Especially since the needle was not Tyria’s Soulbound Vessel.
Golden light pooled at the Champion’s feet, congealing into finger-thick vines. Thorns of gold light sprouted on the vines, and half a dozen shot toward Shera like flexible arms.
Tyria was one of the Champions best-suited for capturing an opponent, so Shera had no choice. The instant she caught a glimpse of her opponent, she thickened Bastion’s Veil and dove out the window.
She led with her shear, so the window shattered instantly; from the moment Shera had seen the musket-ball break through the glass, she knew that whatever they had done to seal the building had not prevented glass from shattering.
Her gray, hooded outfit had been both designed and invested to protect her, so the glass couldn’t cut through the soft fabric…but that didn’t mean she escaped unscathed.
Sharp edges tore at her wrists beneath her sleeves, the sides of her neck, and even her cheeks, though she did everything she could to hide her face.
She landed on the eaves of the lower floor, tucked into a roll, and risked collapsing as she poured more energy into Bastion’s Veil and ran.
Bullets shattered the tiles all around her.
She couldn’t spare the attention to look through the eyes of the mist, but she had known the exits would be covered. She could climb down now, but as she glanced down, she saw Imperial Guards filling the streets below.
Shera continued running around to the front of the building, where the balcony still hung over a crowd confused by the sudden mist. She could slip down and rejoin Meia and Jorin.

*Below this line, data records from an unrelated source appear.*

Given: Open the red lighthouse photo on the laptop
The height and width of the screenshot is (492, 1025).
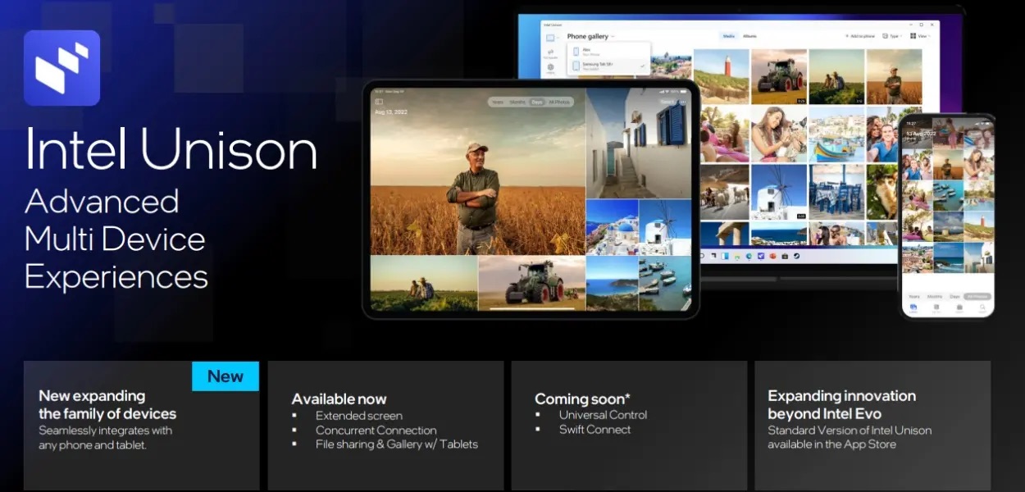Looking at the screenshot, I should [722, 76].
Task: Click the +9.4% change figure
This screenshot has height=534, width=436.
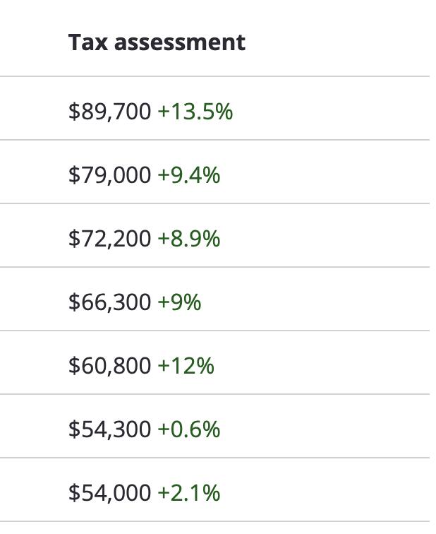Action: 189,175
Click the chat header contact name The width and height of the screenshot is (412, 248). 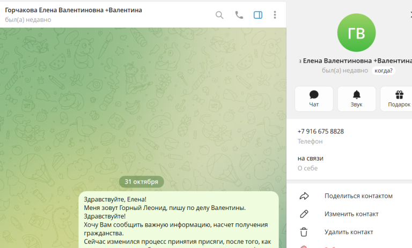coord(73,10)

Without the vision of the mist, she couldn’t find them. She wasn’t sure where they had positioned themselves.
But if they could join up, then they could all escape without another open attack on the Imperialists in their own headquarters. That had always been a terrible risk.
She dropped onto the corner of the balcony, taking a moment to catch her breath. Blood dripped from half a dozen wounds as her body and mind ached equally. She had overused her Vessel too quickly. If she didn’t get some sleep soon, she might collapse.

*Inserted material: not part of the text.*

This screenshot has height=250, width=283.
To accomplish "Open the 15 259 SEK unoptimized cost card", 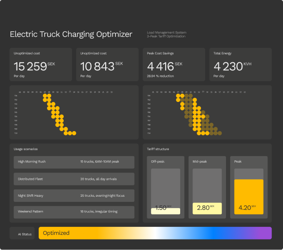I will click(x=41, y=65).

The mist was silver and endless, as though the world ended at the railing of the balcony. The noise of the crowd below echoed strangely inside the Veil, like a murmuring that came from all around her.
Her best chance was to find Meia and Jorin while the Champions were distracted, but she might pass out if she tried to look through Bastion’s Veil.
Instead, she gently let her awareness drift into the Vessel and allowed the tides of mist to take her where they wished.
Like brief flashes of half-remembered dreams, she saw images with no order or reason to them. Glimpses of individuals from the crowd outside, maids huddled in their rooms, Calder Marten sitting and chatting with Imperial Guards, Rosephus destroying walls in his rage to find her…
Hold on.
Shera’s head spun as she took the reins of Bastion’s power. She knew it was a gamble using her own power so much, but she spun it back.
There… She focused on Calder. He was sitting on the floor of a well-lit room, leaning his back against the wall. From the neck down, he wore the Emperor’s armor, but his red hair was bare. The helmet sat on the floor next to him.
He finished a joke and a snake-scaled Imperial Guard forced a laugh, but Shera let the vision vanish.
He was below her.
From the brief glimpses she’d received and from her own study of the Emperor’s Stage layout, she knew where he was. It was a costume changing room behind the balcony and one floor down.
His Champions were gone. Only half a dozen Guards remained with him in the room, and he had his helmet off.
With Bastion’s power, she could do this. The mist was thin inside the room at the moment, but she could change that. She wasn’t so exhausted yet that she couldn’t run in, slit his throat beneath the cover of the Veil, and run out.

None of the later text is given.